In India, child begging is a pressing issue that frequently occurs at busy intersections, where young children solicit money from passing vehicles. Despite being illegal, this practice persists, depriving children of their right to education and a happy childhood, effectively subjecting them to modern-day forms of exploitation. This unfortunate situation is most prevalent in major cities like Delhi, Mumbai and Bangalore, where children often operate in groups and are coerced into begging by their parents or human traffickers for financial gain.
The Borgen Project recently interviewed Bandhana, a woman dedicated to aiding these children on a grassroots level by providing them with access to quality education and encouraging school attendance. She highlighted several underlying factors contributing to the issue of child begging, which are discussed below.

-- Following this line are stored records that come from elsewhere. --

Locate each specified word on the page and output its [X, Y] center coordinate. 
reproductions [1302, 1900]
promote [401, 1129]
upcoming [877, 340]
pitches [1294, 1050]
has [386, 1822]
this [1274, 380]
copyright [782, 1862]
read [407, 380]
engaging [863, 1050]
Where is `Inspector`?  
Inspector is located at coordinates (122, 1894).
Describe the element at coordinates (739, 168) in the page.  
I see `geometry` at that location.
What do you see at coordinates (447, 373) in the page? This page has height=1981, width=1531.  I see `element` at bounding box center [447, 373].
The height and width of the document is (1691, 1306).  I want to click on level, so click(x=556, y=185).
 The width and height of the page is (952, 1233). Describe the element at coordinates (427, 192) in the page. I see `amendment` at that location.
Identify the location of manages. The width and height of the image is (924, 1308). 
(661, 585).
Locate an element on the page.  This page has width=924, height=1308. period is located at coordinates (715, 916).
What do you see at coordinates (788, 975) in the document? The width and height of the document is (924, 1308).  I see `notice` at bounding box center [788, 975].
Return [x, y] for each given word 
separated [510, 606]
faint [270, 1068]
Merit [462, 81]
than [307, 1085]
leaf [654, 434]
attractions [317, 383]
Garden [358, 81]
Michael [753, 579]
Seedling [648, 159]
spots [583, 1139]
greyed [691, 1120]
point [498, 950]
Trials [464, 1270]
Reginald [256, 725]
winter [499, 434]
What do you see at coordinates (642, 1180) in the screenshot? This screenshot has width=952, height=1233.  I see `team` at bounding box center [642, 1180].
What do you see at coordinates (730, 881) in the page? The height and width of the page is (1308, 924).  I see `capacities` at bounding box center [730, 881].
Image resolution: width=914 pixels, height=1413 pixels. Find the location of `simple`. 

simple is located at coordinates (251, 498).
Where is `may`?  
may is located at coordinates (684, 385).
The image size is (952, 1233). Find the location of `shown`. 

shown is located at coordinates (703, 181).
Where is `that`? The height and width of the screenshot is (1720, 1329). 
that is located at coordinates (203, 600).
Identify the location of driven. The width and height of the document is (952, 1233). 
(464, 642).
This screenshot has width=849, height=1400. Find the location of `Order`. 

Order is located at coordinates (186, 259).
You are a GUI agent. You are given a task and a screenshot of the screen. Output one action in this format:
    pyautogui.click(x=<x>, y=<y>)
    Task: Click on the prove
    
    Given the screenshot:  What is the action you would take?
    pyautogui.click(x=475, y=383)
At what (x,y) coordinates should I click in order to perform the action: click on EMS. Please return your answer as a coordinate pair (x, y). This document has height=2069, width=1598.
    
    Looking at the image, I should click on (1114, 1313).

Between 2015 and 2021, approximately 415 million individuals lifted themselves out of poverty, resulting in a decrease in the poverty rate from 55% to 16% over the past decade. However, due to the large population of the country, poverty remains a significant issue in impoverished households. Oftentimes, young children are compelled to contribute to their household’s finances by earning money through begging, because of their parents’ poverty. Unfortunately, in many cases, these children are subjected to abuse to appear more pitiful and thus earn more money by emotionally manipulating individuals.
Lack of Education
The poor quality of education is causing children to resort to begging, abuse and harassment. Discrimination in classrooms, caste systems and lack of resources are forcing children to take to the streets to beg for money. To address this issue, life skills should be included in the curriculum to equip children with practical skills for their daily lives. Bandhana notes that in some schools, there are no qualified teachers to teach students, leading to a lack of motivation to attend school. Additionally, the pandemic has affected education as government schools have not been able to provide online education due to a lack of resources.
Children are kidnapped from their hometowns and sold in the big cities to beg on the roads. According to the Human Rights Commission of India, 40,000 children are abducted every year of which 25% remain untraced. They are brutally tortured and abused and sometimes their limbs are cut so that they can get more sympathy from the people and earn more money. The children are sold for some thousands and their families never know about their kids. Sometimes the children run away from their dealers and get united with their families with the help of the police but most of the time, they have to spend their whole life in those horrific circumstances.
India has multiple borders with countries like Bangladesh and Nepal, which often leads to illegal immigration. Many migrants, due to unemployment and poverty, force their children to beg on the streets for extra financial support. In 2015, approximately 15,000 Bangladeshis were granted Indian citizenship because they were living within Indian territories. The majority of migrants cross the border in search of better livelihoods, employment and quality of life, but their dreams are shattered when they are forced to beg for money and live in poverty.
Various begging techniques are enforced by the traffickers on the children like selling flowers, following the people on the roads and many more. The children get injured while begging on busy roads. Bandhana stated that she noticed some children giving wishes to the couples and then forcefully asking for money. Sometimes they come in groups and force people to give them money. People try to offer some food, but they decline and want only money so they can pay their traffickers.
Each state has anti-begging laws in place to protect children’s human rights. According to the Indian Penal Code of 1860, any form of child exploitation is a criminal offense. Section 363A specifically prohibits kidnapping and abduction of children. Additionally, each state in the country has its own set of acts and codes to prevent child begging.
The Railway Children organization is dedicated to improving the lives of street children in various states such as Delhi, Uttar Pradesh, Odisha and Tamil Nadu. They have established 24-hour helplines at railway stations to assist children who are alone and in need of help. Additionally, they offer short- and long-term accommodations where children can receive educational and medical support. They have protected 20,337 children from dangers, 20,082 have been reunited with their families and 140 children have been provided long-term care homes.
To address the serious problem of child begging, there is a need for the government to work in conjunction with the police force to prevent the exploitation of young children. With the support and awareness of the community, these children can have access to a better quality of life and education, enabling them to have better access to opportunities in the future.